Annual report pursuant to Section 13 and 15(d)

Fair Value of Financial Instruments

Fair Value of Financial Instruments
12 Months Ended
Dec. 31, 2017
Fair Value Disclosures [Abstract]  
Fair Value of Financial Instruments

16. Fair Value of Financial Instruments


The Company measures the fair value of financial assets and liabilities based on the exchange price that would be received for an asset or paid to transfer a liability (an exit price) in the principal or most advantageous market for the asset or liability in an orderly transaction between market participants on the measurement date. The Company maximizes the use of observable inputs and minimizes the use of unobservable inputs when measuring fair value. The Company uses three levels of inputs that may be used to measure fair value:


Level 1 — quoted prices in active markets for identical assets or liabilities

Level 2 — quoted prices for similar assets and liabilities in active markets or inputs that are observable

Level 3 — inputs that are unobservable (for example cash flow modeling inputs based on assumptions)

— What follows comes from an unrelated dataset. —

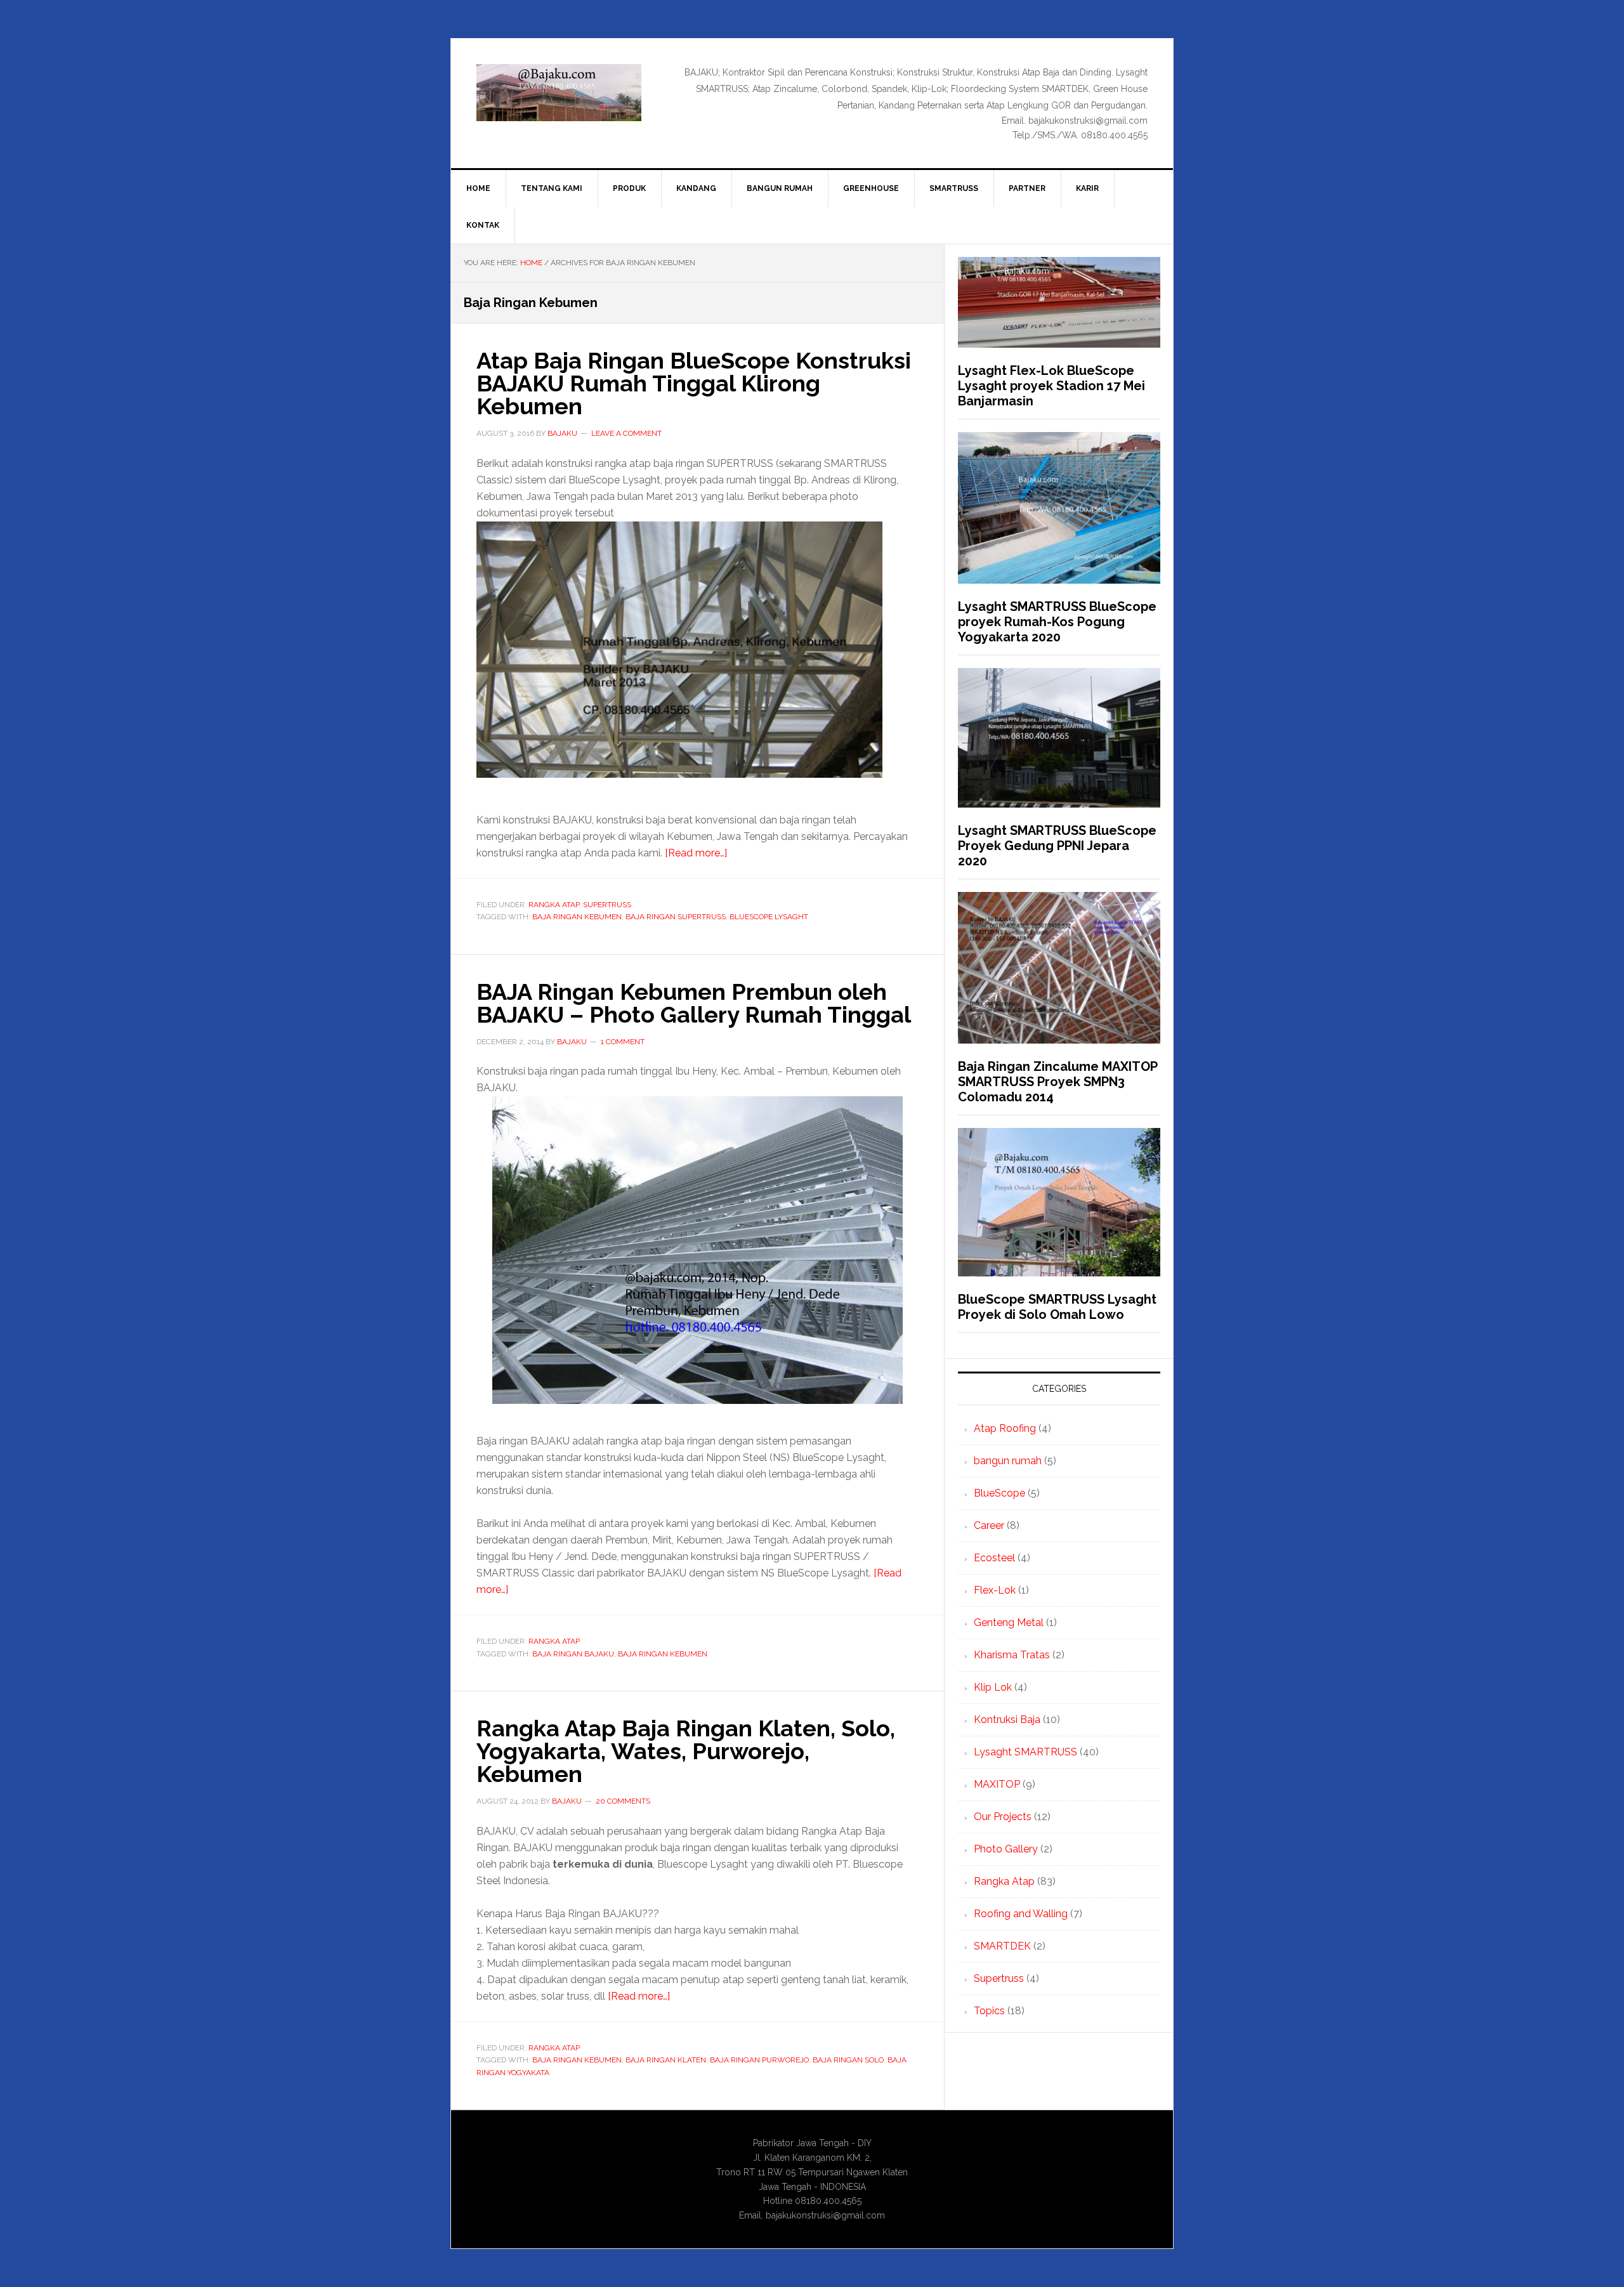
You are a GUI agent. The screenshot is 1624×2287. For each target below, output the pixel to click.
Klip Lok (993, 1687)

Level 3 liabilities are valued using unobservable inputs to the valuation methodology that are significant to the measurement of the fair value of the derivative liabilities. For fair value measurements categorized within Level 3 of the fair value hierarchy, the Company’s accounting and finance department, who report to the Chief Financial Officer, determine its valuation policies and procedures. The development and determination of the unobservable inputs for Level 3 fair value measurements and fair value calculations are the responsibility of the Company’s accounting and finance department and are approved by the Chief Financial Officer.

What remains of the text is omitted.